### Work order
For the word "crosshair", work out how many lines in the records below contain it and state that count alone.

### Stored records
BEGIN

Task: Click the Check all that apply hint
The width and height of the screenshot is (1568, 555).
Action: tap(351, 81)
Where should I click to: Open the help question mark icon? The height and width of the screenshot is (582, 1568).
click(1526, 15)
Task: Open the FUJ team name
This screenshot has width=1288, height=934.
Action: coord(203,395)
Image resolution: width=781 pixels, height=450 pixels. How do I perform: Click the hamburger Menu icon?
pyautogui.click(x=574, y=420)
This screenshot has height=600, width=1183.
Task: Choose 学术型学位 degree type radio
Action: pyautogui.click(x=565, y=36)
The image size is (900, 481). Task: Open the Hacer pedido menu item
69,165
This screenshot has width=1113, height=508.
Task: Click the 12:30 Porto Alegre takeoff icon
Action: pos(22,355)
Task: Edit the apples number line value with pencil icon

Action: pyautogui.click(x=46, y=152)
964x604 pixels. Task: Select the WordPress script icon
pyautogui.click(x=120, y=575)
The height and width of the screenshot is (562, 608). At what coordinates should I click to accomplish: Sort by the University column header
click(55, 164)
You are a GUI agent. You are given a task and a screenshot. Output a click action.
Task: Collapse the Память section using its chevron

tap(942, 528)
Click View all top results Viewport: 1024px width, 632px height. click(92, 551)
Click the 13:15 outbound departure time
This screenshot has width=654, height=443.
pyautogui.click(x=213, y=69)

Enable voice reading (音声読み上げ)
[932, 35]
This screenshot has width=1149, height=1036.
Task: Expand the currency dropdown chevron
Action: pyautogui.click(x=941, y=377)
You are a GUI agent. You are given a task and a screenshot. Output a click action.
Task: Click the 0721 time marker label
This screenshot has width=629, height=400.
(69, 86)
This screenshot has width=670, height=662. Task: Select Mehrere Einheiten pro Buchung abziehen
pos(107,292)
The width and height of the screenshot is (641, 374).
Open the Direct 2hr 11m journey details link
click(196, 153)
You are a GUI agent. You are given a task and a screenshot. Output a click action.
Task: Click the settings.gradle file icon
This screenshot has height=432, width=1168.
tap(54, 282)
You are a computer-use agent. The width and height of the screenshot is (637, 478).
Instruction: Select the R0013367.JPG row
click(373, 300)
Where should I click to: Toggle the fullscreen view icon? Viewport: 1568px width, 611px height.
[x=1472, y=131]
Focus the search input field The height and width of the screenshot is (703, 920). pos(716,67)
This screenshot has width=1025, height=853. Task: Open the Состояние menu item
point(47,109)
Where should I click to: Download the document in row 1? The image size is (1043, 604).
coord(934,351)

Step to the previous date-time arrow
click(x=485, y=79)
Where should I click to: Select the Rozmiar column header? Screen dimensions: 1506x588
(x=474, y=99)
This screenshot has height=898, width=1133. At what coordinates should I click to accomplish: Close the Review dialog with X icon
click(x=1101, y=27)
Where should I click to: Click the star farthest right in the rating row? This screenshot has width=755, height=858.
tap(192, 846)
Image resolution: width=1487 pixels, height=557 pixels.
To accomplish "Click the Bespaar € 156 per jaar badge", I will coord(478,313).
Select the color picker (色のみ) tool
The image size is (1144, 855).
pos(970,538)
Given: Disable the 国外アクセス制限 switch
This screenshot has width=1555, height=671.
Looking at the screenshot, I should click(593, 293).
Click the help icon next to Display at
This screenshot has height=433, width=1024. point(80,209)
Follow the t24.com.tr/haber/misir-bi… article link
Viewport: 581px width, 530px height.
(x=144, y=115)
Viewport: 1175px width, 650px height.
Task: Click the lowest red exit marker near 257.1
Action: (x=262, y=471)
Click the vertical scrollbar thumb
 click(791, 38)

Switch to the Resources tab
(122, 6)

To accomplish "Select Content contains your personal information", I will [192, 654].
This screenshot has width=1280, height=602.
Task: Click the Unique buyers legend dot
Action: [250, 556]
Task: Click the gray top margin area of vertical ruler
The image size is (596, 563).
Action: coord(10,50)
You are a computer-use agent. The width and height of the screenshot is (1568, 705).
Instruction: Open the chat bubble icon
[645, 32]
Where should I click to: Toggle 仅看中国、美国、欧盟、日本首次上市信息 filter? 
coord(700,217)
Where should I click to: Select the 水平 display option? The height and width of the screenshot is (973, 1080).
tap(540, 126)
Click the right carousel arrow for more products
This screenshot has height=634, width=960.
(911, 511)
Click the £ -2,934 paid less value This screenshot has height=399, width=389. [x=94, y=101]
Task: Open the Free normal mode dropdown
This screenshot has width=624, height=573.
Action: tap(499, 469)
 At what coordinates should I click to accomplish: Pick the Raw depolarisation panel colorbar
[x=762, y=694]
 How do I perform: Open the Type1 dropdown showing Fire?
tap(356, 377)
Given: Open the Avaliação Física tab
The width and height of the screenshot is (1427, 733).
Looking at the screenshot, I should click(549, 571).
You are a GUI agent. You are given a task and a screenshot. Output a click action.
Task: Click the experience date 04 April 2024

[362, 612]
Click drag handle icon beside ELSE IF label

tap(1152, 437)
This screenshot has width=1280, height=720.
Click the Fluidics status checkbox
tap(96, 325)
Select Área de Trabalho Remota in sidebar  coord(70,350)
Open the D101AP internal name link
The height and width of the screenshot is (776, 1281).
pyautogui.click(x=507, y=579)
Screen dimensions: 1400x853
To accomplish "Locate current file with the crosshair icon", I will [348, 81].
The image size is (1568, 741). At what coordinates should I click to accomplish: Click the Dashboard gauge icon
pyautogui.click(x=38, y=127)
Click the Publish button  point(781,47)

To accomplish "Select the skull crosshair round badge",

END

### Exercise solution
2